Auf seinen Kopf ist keine Prämie gesetzt, er wird nicht von der Polizei gesucht, dennoch jagen ihn Heerscharen von Journalisten und Detektiven. Neulich will ihn jemand in einem Schwabinger Supermarkt ausgemacht haben, weil auf ihn alle Merkmale zutrafen: Älterer Herr, volles weißes Haar, ordentlich gekleidet, aber unsicherer Blick. Besagter Blick soll ihm schon bei der Zugfahrt von Zürich nach München zum Verhängnis geworden sein. Als die Bahnpolizei dann auch noch 9000 Euro in seinen Taschen fand, stand fest, dass da ein großer Fisch ins Netz gegangen war. Ein Rentner mit einer derartigen Summe, da musste beschattet, durchsucht, beschlagnahmt werden. Wer den Oberstaatsanwalt sieht, der den Fall Cornelius Gurlitt bearbeitet, der wird nie wieder in seinem Leben mit mehr als 500 Euro in der Brieftasche in einen Zug steigen, der bayerische Staatsgebiet berührt.
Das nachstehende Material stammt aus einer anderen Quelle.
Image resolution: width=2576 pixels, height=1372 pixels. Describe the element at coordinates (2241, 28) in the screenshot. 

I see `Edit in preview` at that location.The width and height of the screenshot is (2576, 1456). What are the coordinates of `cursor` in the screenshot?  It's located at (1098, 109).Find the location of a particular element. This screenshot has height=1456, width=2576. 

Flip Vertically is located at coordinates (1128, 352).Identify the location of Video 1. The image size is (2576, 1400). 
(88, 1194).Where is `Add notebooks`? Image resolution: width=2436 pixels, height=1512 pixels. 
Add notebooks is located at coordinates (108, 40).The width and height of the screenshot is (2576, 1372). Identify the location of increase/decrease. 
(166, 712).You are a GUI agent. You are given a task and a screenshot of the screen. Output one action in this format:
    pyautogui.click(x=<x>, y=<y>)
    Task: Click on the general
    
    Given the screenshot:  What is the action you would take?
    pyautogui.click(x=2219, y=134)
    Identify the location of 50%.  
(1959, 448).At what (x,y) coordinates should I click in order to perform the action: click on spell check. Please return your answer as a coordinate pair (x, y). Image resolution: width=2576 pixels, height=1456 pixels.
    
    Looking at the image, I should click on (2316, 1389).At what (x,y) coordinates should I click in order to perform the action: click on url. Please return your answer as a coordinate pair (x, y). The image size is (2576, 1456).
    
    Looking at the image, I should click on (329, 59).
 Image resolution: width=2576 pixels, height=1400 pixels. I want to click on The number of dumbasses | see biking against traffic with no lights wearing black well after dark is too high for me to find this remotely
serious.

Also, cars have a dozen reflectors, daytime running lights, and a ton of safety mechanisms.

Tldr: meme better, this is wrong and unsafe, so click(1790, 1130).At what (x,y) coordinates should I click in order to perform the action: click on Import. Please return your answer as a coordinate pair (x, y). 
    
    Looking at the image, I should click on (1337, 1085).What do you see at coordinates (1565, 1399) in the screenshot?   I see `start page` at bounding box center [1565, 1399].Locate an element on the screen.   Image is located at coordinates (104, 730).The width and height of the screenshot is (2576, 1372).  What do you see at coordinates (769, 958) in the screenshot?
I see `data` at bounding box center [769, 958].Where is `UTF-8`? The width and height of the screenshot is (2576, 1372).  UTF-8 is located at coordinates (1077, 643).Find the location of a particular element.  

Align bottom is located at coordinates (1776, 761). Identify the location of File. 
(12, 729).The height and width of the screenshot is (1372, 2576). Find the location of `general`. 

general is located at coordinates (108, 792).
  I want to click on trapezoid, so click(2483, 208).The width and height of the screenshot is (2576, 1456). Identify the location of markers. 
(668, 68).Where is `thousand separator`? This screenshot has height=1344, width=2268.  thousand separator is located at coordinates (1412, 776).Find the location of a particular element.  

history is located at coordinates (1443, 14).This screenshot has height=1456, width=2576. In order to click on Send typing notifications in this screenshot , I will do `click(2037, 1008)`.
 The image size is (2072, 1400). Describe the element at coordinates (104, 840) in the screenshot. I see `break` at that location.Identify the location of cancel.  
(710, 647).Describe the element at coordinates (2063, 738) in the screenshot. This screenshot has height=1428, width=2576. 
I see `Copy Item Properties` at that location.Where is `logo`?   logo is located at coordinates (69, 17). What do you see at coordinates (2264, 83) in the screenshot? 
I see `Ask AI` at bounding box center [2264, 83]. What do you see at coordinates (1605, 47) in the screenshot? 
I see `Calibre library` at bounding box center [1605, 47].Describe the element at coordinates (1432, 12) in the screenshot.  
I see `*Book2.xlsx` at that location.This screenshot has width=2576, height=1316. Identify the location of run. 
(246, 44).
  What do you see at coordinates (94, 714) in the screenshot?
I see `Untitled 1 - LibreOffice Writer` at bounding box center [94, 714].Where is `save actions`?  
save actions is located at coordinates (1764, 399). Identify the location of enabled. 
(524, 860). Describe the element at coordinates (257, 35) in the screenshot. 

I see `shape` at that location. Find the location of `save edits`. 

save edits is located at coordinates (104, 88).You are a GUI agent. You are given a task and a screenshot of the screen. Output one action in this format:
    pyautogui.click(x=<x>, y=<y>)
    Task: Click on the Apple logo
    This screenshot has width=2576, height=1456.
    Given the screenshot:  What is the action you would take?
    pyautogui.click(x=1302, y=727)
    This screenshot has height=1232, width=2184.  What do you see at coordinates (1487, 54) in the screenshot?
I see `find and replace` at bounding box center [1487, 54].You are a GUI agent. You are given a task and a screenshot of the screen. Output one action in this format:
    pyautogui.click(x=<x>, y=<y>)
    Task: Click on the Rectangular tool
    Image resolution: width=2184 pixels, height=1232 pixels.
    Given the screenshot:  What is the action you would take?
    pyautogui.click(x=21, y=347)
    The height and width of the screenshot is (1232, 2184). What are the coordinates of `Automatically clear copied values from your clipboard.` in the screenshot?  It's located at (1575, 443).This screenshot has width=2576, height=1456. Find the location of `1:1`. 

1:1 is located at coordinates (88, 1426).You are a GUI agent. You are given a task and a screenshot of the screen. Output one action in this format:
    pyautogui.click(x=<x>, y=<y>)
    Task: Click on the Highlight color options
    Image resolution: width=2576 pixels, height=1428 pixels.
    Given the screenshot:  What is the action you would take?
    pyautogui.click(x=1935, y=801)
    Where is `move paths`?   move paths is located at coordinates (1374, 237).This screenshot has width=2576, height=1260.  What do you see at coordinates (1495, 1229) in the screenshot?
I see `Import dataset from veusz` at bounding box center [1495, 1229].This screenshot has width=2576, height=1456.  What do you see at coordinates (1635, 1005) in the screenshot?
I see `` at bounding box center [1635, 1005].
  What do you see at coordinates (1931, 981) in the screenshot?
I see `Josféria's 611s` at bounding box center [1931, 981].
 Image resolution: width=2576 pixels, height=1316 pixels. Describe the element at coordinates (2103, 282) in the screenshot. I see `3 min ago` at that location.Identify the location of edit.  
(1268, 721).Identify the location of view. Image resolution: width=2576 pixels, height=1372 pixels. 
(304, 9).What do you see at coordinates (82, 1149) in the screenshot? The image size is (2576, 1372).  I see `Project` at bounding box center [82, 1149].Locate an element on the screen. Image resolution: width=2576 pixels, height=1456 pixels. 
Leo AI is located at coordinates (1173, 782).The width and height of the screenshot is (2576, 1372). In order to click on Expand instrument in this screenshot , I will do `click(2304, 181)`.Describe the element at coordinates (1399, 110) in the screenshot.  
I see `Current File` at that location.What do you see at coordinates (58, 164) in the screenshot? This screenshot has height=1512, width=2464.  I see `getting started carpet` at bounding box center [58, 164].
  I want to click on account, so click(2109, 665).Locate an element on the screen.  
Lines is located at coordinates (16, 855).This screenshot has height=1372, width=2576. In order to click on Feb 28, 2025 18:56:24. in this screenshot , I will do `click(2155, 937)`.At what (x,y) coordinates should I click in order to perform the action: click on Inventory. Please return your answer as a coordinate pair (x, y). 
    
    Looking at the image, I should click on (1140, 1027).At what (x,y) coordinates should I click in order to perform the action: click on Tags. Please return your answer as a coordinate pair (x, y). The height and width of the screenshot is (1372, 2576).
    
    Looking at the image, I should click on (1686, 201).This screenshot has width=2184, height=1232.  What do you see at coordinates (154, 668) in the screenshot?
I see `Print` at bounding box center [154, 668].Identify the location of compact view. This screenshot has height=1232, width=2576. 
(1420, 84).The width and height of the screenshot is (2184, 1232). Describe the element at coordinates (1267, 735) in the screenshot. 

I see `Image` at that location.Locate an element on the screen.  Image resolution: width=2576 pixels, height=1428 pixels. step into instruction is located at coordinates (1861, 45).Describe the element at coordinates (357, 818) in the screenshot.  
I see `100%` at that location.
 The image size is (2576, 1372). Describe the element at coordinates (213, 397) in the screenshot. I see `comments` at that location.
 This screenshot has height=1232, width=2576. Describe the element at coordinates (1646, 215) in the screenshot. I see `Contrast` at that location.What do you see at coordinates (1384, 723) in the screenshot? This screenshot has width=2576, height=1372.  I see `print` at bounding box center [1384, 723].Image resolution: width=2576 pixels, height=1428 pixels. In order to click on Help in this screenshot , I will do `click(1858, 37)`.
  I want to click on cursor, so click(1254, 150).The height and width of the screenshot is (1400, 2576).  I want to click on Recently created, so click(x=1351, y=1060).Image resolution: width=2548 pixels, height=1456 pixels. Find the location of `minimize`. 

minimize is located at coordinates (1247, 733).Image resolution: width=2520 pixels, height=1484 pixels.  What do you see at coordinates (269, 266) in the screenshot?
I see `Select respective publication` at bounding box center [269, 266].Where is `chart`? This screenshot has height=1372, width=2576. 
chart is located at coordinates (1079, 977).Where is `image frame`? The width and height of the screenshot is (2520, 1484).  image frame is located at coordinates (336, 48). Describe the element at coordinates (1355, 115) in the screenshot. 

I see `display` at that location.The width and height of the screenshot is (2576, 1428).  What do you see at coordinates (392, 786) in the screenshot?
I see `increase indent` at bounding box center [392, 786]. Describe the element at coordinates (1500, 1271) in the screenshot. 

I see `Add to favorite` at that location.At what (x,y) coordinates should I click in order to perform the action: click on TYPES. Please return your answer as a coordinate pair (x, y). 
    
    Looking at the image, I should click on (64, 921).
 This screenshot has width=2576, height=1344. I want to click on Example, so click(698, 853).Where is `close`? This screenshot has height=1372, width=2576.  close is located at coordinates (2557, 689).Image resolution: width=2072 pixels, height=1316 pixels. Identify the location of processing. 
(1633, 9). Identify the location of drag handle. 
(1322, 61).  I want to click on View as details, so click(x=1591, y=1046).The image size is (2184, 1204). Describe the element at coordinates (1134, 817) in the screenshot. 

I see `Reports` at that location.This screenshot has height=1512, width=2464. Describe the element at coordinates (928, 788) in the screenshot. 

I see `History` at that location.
Noch weiß die Anklagebehörde nicht recht, was sie dem alten Herrn vorwerfen kann; denn alle möglichen Straftaten scheinen verjährt. Vielleicht prüft der Staatsanwalt ja gerade, ob ein Verstoß gegen das Lebensmittelgesetz festgestellt werden kann. Schließlich waren die Verfallsdaten der Esswaren, zwischen denen die Bilder lagerten, bereits abgelaufen. Auch, wenn nach dem Herrn der Bilder offiziell nicht gefahndet wird, er sollte sich stellen. Aus Solidarität mit den etwa eine Million Doppelgängern; denn die können sich weder in Einkaufszentren noch Museen wagen, weil sie sich von Detektiven und Fotografen verfolgt sehen. Wer sichergehen will, sollte sich einen Aufkleber ans Revers heften: Ich bin nicht Cornelius Gurlitt.